The request: Rewrite the data starting at the line containing "Enter fullscreen mode" and ending at the line containing "pos(30,463)", with "Screen dimensions" changed to "Screen size" and nothing else altered. Give only those lines.

Extracted records:
**********

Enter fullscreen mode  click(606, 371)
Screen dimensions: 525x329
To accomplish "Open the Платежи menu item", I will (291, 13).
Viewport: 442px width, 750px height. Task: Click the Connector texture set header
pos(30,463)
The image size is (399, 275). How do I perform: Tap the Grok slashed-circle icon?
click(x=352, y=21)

**********

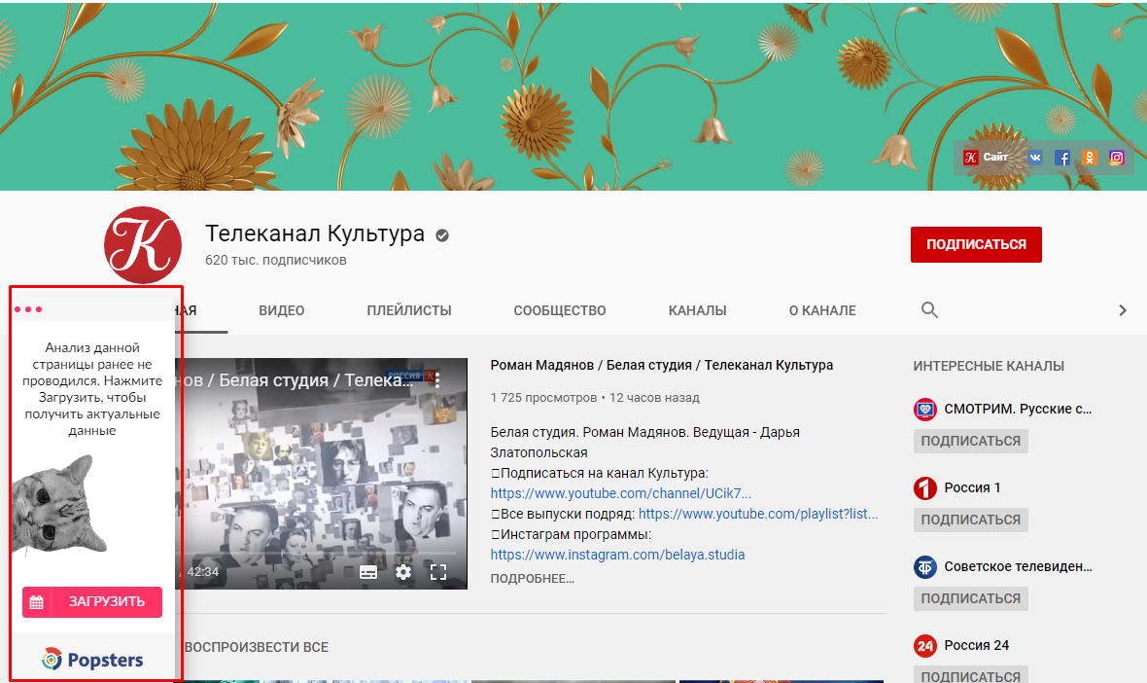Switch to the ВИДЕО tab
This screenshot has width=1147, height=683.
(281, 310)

**********

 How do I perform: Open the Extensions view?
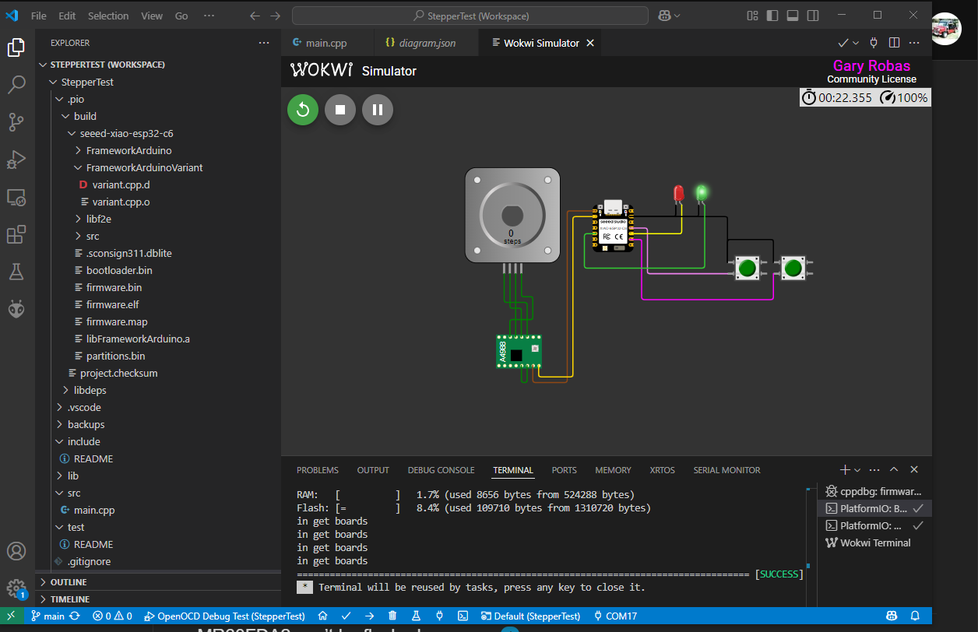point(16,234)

**********

Task solution:
Enter fullscreen mode  click(606, 371)
Screen size: 525x329
To accomplish "Open the Платежи menu item", I will (291, 13).
Viewport: 442px width, 750px height. Task: Click the Connector texture set header
pos(30,463)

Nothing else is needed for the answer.